TPA Real Talk: What Public Entities Taught Me About National Accounts

Kara Sepulveda

Kara Sepúlveda, President – Workers’ Comp

November 12th 2025

Kara shares the personal side of her professional experience handling Third Party Administration. Find out more about her team’s people-first approach to workers’ compensation for clients in the second of this 3-part series.

When I first started looking at Third Party Administrators (TPAs) as a risk manager, if I saw a company that handled mostly public entities, I probably would’ve written them off as “not national account material.”

In my head, there was a line: public entities on one side, big national corporations on the other. Different worlds, different challenges.

Now that I’m running a TPA with deep public entity roots, I see how wrong I was. And more importantly, how much I was missing.

Here’s what I didn’t realize then: the adjusters and supervisors who manage public entity claims are some of the most strategic, disciplined, and customer-focused people in this industry. Why? Because they’re often working with little to no money; our taxpayer money.

Every decision is scrutinized, every dollar stretched. They don’t have the luxury of over-reserving or letting things drag out. They have to find creative, practical ways to resolve claims, and they have to do it in a way that holds up under the brightest possible spotlight.

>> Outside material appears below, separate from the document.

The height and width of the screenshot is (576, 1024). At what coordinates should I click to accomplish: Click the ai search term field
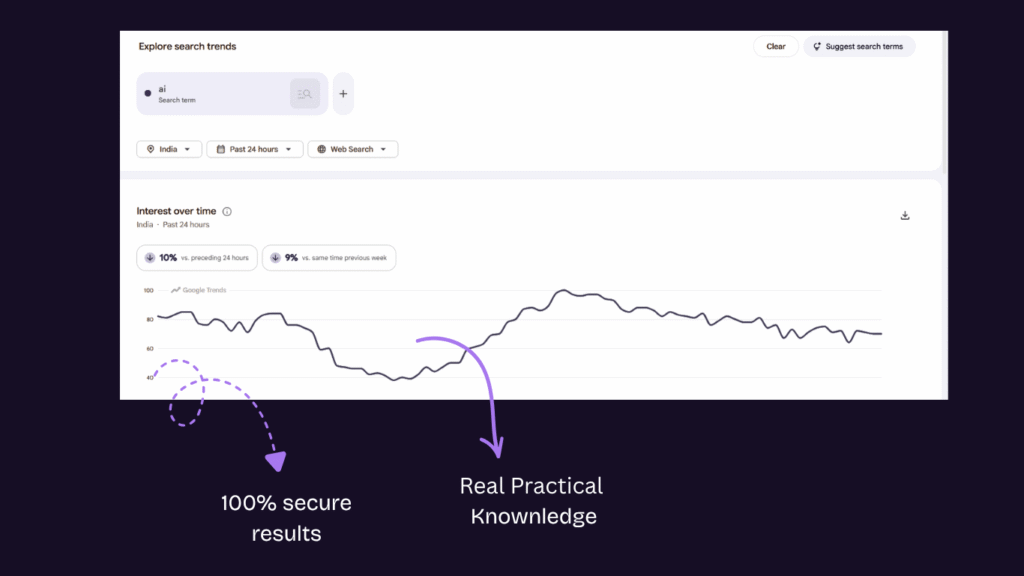(232, 94)
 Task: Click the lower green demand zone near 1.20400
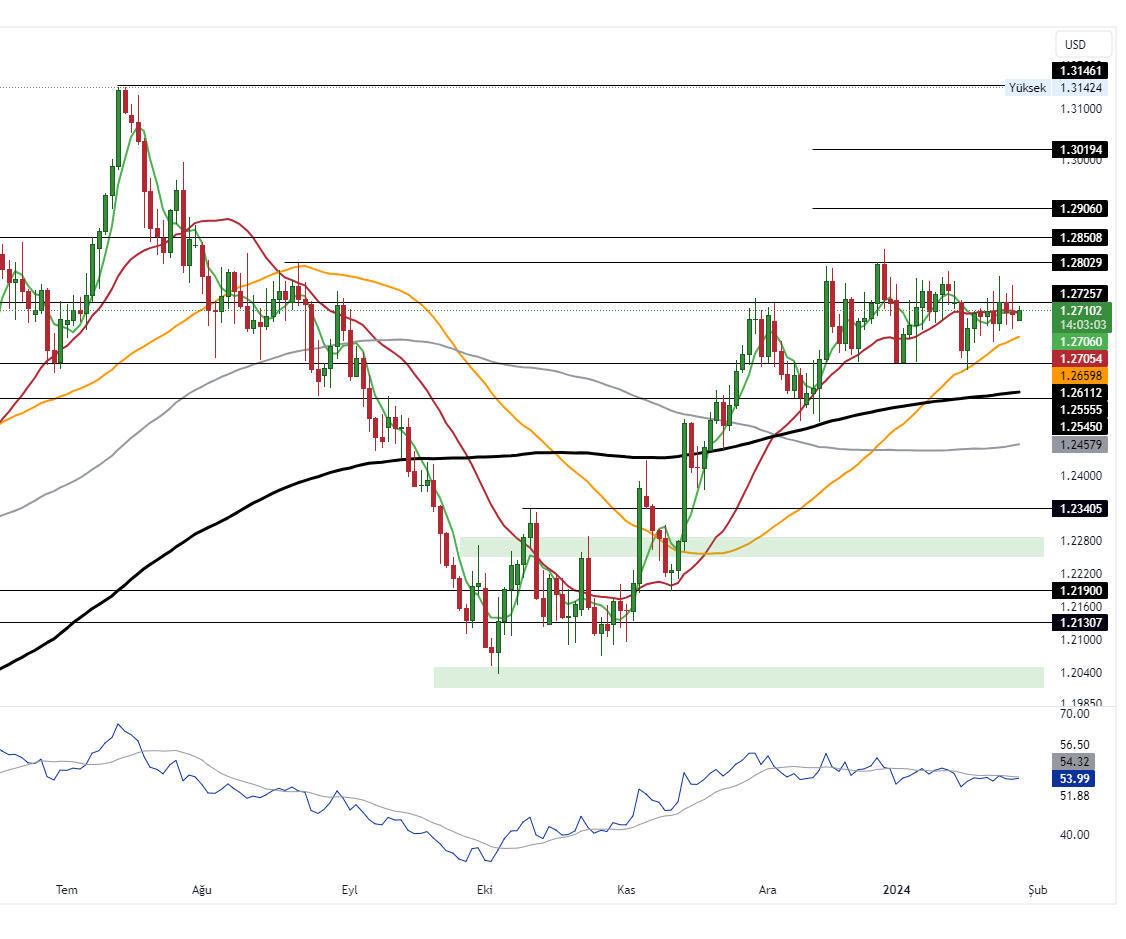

Think about the kinds of claims they’re dealing with: police officers injured in the line of duty, teachers hurt in classrooms, EMTs and construction crews working under pressure, service workers keeping cities running, even judges and elected officials. These aren’t faceless files. They’re people with visibility, impact, and a whole community behind them.

Handling those claims takes a mix of empathy, backbone, and a customer service mindset that most companies would love to replicate.

And here’s the kicker: those skills translate directly to national accounts. If you can navigate the politics of a city council meeting while managing a complex claim, you can certainly handle a Fortune 500 CFO’s questions about reserves. If you can resolve a high-profile injury with taxpayer dollars under public scrutiny, you can find cost savings and smart strategies in the private sector.

The truth is that public entity experience is not a limitation—it’s an advantage. It produces adjusters and leaders who are strategic thinkers, excellent communicators, and laser-focused on outcomes. The kind of people any national account should want to run their claims.

So, my perspective has shifted. What I once would’ve dismissed, I now see as a differentiator. And as Davies grows its national presence, I plan to lean into that, not hide it. Because the best national programs aren’t just about scale; they’re about the caliber of people behind them. And in that sense, public entity experience isn’t just relevant. It’s a game-changer.